[Dataset entries]
+---+

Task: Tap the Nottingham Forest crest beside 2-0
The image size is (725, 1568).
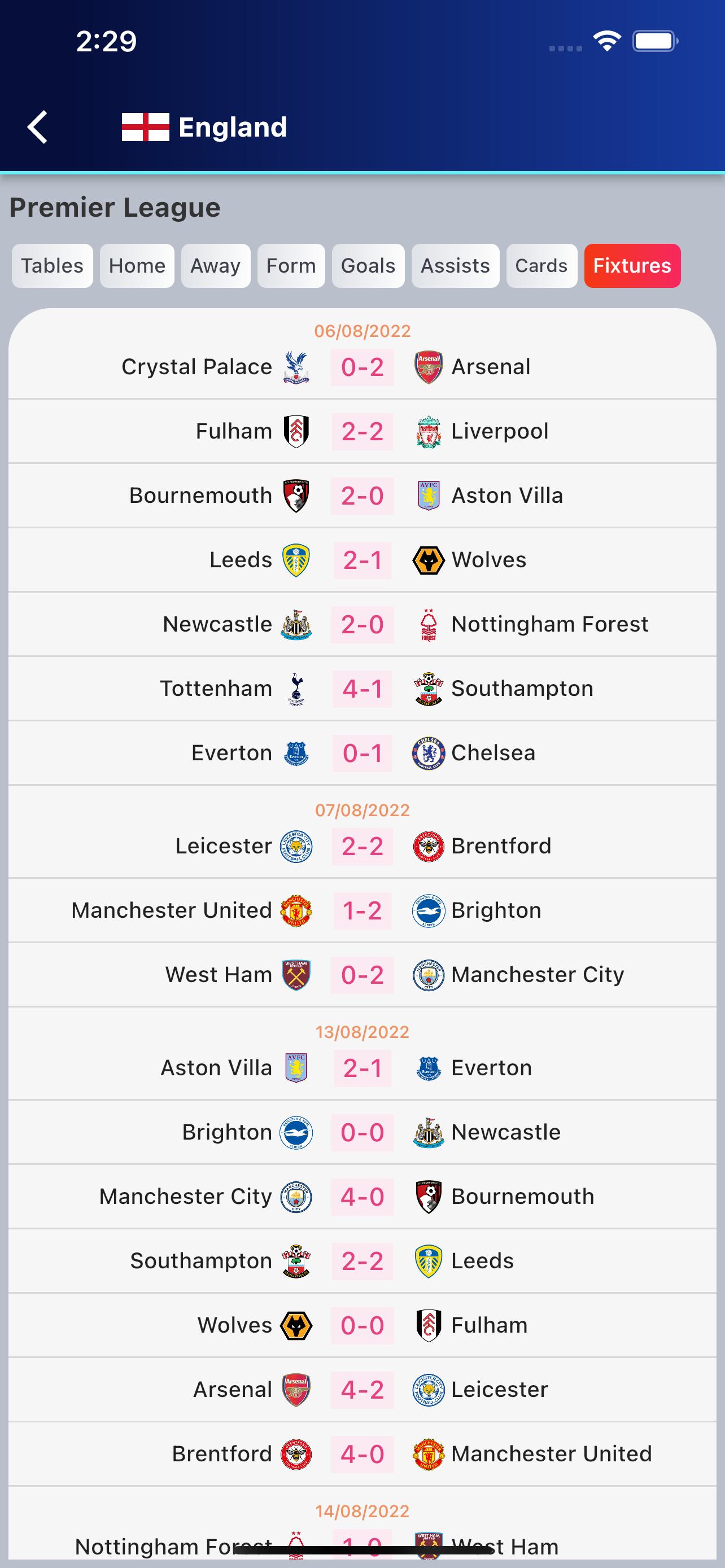Action: click(x=429, y=624)
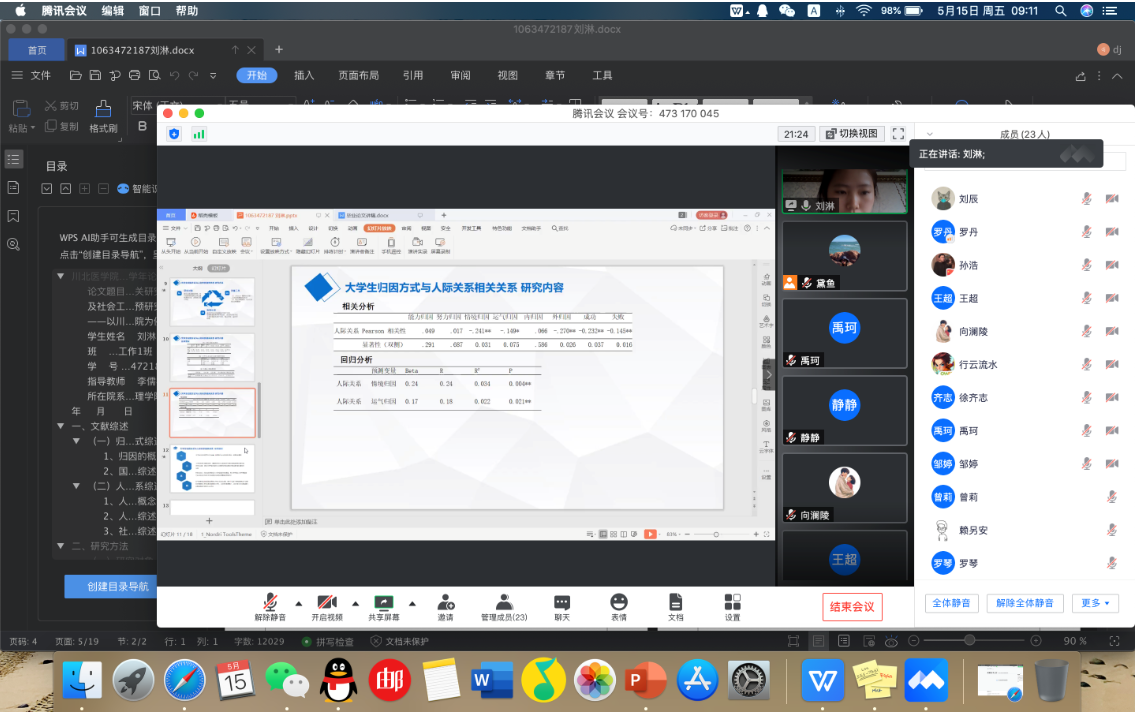
Task: Click the network signal strength icon
Action: [199, 134]
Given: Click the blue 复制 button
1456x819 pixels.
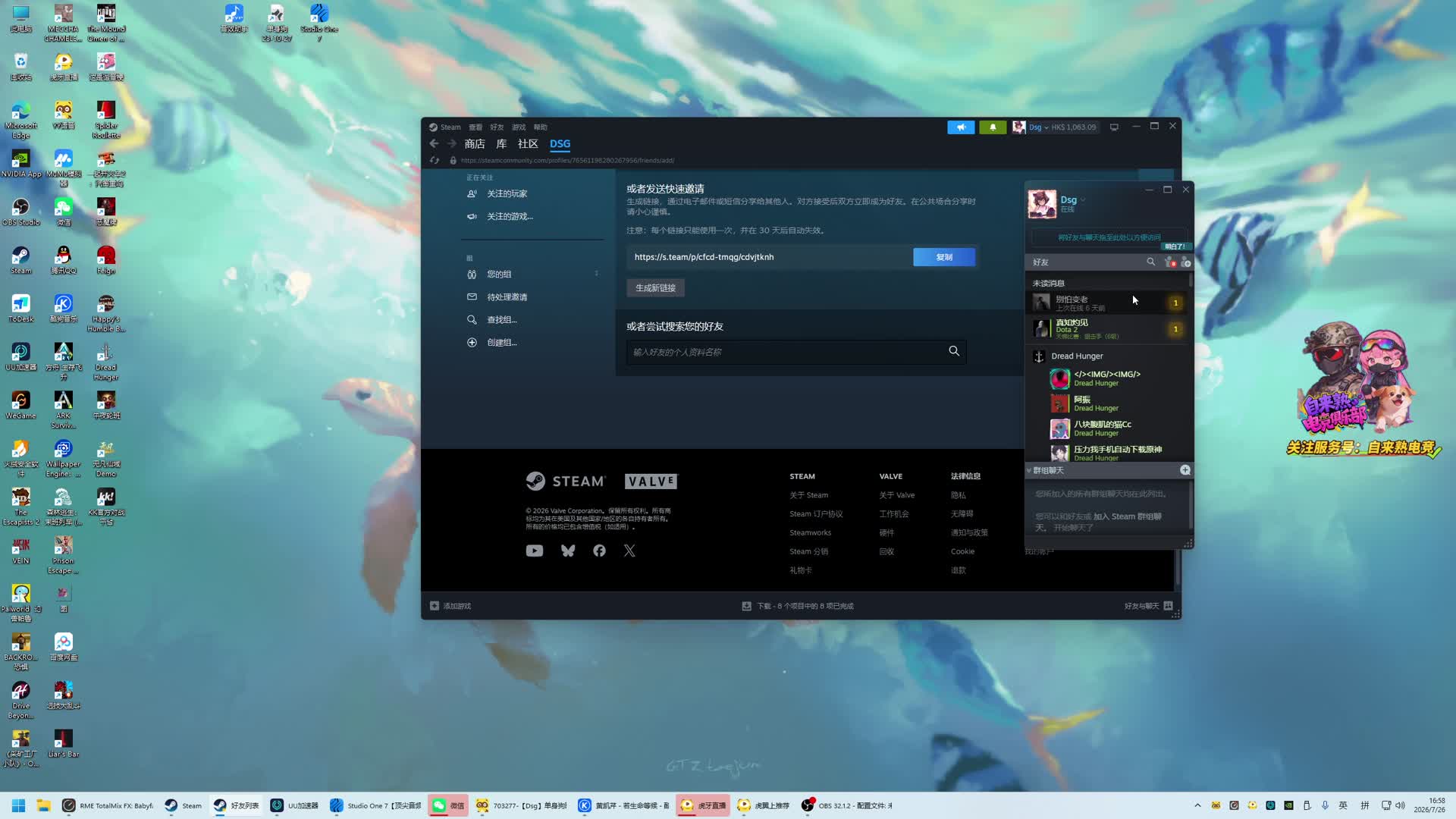Looking at the screenshot, I should click(944, 257).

+---+

**Task to complete:**
Return the entries above exactly, skipping any images.

**Result of the exercise:**
Task: Tap the Nottingham Forest crest beside 2-0
The image size is (725, 1568).
Action: click(x=429, y=624)
Task: Click the network signal strength icon
Action: [199, 134]
Given: Click the blue 复制 button
1456x819 pixels.
Looking at the screenshot, I should click(944, 257).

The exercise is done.